• [What is needed] Please rewrite the part that opens with the line containing "Open the 首页 navigation item" and closes with the line containing "Looking at the screenshot, I should pos(117,653).", changing "Given" to "Task" and leaving everything else as it is.

• [Material for this task]
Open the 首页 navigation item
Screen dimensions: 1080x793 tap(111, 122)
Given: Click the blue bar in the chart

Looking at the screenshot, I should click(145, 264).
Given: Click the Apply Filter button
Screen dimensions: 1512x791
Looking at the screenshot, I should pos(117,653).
--
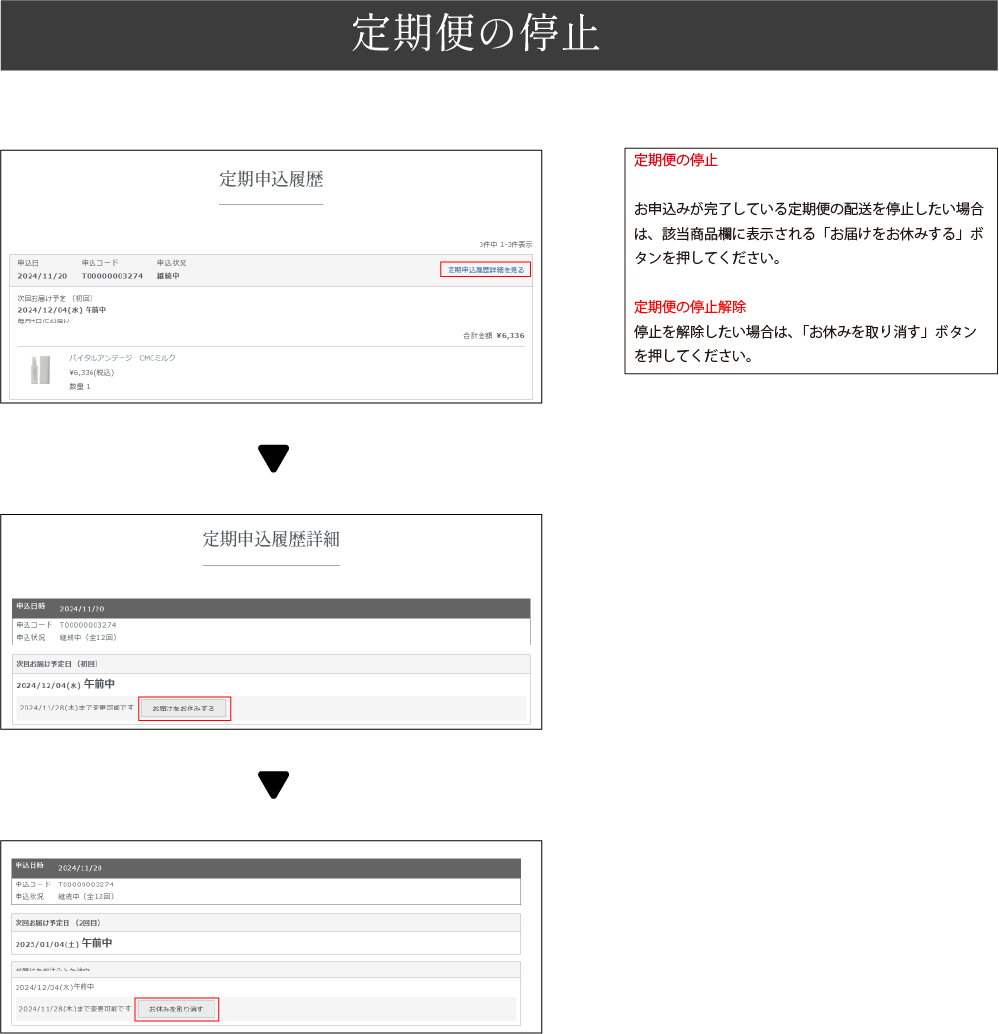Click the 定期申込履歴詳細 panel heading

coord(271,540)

• [Written answer]
Open the 首页 navigation item
Screen dimensions: 1080x793 tap(111, 122)
Task: Click the blue bar in the chart

Looking at the screenshot, I should click(145, 264).
Task: Click the Apply Filter button
Screen dimensions: 1512x791
Looking at the screenshot, I should pos(117,653).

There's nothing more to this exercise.